A recent survey by the recruitment company found that two-thirds of Hong Kong employees would consider joining a Chinese organisation, while five per cent said they would strongly consider it.
“Ten years ago most Chinese enterprises were state-owned, very China-focused and not as flexible. Now many have established a strong presence overseas and set up offices in Hong Kong. That means more jobs. The negative views people might have had before about working for a mainland firm are going,” says Chan, pointing to mainland success stories such as Tencent and Alibaba.
Mainland organisations make up 42 per cent of the total market capitalisation of the Hong Kong stock market, but the actual figure is much higher as businesspeople from the mainland control many Hong Kong-registered firms. Last year almost 80 per cent of funds raised from Chinese IPOs were by mainland organisations.
The fact that mainland firms are seen as fast-growing enterprises was the top reason (55 per cent) for considering joining one, according to the 2016 Michael Page Greater China Employee Intentions Report. This was followed by good remuneration (36 per cent) and stronger long-term career progression and promotion opportunities (35 per cent).
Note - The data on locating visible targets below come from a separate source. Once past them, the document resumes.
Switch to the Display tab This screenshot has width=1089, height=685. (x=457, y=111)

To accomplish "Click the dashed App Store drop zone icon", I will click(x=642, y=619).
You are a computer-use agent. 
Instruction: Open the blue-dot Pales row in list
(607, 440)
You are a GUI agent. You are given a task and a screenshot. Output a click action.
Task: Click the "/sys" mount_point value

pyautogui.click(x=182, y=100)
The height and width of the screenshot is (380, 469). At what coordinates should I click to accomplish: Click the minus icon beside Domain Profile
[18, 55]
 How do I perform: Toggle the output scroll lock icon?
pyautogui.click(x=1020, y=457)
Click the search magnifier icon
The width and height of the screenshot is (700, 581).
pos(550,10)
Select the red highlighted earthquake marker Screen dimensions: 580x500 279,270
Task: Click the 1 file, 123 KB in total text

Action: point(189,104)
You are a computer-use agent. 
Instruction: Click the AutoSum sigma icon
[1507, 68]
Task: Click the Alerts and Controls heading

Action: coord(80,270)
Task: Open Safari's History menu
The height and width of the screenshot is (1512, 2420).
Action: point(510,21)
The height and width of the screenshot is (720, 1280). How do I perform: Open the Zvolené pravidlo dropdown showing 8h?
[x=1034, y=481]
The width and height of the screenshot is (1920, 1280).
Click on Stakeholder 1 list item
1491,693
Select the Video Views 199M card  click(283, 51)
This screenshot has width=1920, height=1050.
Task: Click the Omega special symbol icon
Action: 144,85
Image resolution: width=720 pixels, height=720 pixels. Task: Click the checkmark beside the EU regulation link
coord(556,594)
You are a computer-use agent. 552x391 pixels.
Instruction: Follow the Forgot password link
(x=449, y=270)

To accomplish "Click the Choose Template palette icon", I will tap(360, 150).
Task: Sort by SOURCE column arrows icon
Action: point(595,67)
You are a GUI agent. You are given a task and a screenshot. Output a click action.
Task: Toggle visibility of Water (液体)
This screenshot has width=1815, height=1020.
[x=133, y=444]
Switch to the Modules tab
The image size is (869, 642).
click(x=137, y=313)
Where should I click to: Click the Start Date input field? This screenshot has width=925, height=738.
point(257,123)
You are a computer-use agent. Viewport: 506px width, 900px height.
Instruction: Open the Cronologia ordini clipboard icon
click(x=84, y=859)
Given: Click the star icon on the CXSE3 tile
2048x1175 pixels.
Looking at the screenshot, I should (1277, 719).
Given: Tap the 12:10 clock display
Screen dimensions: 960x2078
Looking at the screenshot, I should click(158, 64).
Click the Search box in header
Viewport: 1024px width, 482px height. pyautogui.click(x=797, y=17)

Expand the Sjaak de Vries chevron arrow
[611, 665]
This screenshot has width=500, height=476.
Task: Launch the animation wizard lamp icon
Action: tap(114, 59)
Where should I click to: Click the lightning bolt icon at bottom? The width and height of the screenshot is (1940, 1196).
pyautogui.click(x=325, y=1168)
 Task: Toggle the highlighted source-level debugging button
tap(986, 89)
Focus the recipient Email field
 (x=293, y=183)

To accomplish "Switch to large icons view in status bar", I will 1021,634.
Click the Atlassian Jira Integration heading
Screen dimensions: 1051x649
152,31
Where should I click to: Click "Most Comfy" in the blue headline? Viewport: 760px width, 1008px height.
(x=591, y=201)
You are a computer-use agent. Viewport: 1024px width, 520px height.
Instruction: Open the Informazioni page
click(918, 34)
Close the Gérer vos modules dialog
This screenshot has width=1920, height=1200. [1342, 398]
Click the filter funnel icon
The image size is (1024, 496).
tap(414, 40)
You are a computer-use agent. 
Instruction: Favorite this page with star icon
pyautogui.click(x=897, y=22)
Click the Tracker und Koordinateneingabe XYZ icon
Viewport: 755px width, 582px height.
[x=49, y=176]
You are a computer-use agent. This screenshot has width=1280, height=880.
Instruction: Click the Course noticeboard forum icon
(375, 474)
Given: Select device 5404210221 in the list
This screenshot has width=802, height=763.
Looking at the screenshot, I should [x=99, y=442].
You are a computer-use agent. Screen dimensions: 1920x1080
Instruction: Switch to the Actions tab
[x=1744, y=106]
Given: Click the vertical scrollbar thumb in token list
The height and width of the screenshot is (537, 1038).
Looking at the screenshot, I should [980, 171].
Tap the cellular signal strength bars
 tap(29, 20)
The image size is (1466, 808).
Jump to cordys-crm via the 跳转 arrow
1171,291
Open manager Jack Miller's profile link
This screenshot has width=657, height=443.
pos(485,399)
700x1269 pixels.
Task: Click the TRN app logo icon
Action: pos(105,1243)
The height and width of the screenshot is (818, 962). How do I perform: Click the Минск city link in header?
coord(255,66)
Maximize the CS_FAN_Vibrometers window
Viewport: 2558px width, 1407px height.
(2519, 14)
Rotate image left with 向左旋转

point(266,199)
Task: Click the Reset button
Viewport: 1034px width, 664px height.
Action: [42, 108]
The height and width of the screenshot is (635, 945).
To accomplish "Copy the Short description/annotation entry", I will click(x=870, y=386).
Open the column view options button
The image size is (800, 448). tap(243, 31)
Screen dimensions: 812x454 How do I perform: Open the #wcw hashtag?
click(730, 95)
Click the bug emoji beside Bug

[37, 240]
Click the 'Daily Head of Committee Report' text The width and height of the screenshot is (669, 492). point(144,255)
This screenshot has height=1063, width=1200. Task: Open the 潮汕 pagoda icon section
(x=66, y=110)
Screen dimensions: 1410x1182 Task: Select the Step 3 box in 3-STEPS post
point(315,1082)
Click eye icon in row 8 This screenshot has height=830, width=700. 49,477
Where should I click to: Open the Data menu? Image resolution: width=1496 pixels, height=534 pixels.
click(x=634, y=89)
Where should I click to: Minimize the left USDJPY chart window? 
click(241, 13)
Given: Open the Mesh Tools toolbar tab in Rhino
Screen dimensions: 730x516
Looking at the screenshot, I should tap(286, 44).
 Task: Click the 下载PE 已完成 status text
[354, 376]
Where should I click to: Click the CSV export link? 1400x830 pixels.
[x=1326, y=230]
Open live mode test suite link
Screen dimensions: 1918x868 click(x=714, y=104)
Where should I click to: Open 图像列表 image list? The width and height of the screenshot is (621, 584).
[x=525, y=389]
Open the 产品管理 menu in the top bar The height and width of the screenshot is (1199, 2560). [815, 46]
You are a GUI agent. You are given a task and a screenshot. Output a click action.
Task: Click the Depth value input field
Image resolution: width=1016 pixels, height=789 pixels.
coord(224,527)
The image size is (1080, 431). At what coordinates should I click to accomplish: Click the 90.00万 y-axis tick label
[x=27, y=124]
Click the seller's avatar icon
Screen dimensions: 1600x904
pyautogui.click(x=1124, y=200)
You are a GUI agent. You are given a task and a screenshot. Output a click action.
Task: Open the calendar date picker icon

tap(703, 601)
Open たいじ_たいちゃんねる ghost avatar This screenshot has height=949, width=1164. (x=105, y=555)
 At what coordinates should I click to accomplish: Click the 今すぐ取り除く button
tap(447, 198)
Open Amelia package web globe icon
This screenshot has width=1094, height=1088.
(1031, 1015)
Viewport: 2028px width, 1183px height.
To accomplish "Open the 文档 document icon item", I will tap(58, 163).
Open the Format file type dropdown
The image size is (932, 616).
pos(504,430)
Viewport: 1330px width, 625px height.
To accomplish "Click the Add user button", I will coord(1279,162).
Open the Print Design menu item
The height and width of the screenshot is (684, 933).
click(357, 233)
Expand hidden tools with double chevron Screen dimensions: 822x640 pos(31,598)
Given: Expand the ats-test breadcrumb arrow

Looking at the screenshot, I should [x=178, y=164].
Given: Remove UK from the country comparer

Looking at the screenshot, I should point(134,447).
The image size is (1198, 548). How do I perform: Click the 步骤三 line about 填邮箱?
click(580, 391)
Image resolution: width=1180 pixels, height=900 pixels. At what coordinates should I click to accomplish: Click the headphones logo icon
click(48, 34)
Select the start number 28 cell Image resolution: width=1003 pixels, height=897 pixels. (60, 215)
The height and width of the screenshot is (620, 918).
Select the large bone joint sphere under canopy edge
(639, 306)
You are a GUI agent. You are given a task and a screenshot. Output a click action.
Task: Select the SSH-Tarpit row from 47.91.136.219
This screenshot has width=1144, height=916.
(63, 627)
“The parity between Hong Kong and China salaries is becoming closer and closer. The RMB is still stronger than the Hong Kong dollar, so people get a higher premium to work in China,” says Chan.
According to the Michael Page report, the main reason for any lingering negative perception of mainland firms was a perceived poor focus on employee welfare and a poor brand image. But Chan says firms have been working hard to change these perceptions.
Also making the grass look a little greener across the border is the fact that annual pay rises in China are double that of Hong Kong this year. While Hong Kong workers can expect an average pay increase of between three and six per cent this year, those on the mainland are looking forward to six to 10 per cent, according to a recent study by Hays.
The survey by the recruitment firm – which interviewed more than 3,000 employers in Hong Kong, mainland China, Singapore, Japan and Malaysia – found that 57 per cent of Hong Kong organisations planned to give modest pay rises of three to six per cent, while only 20 per cent were considering offering more than six per cent.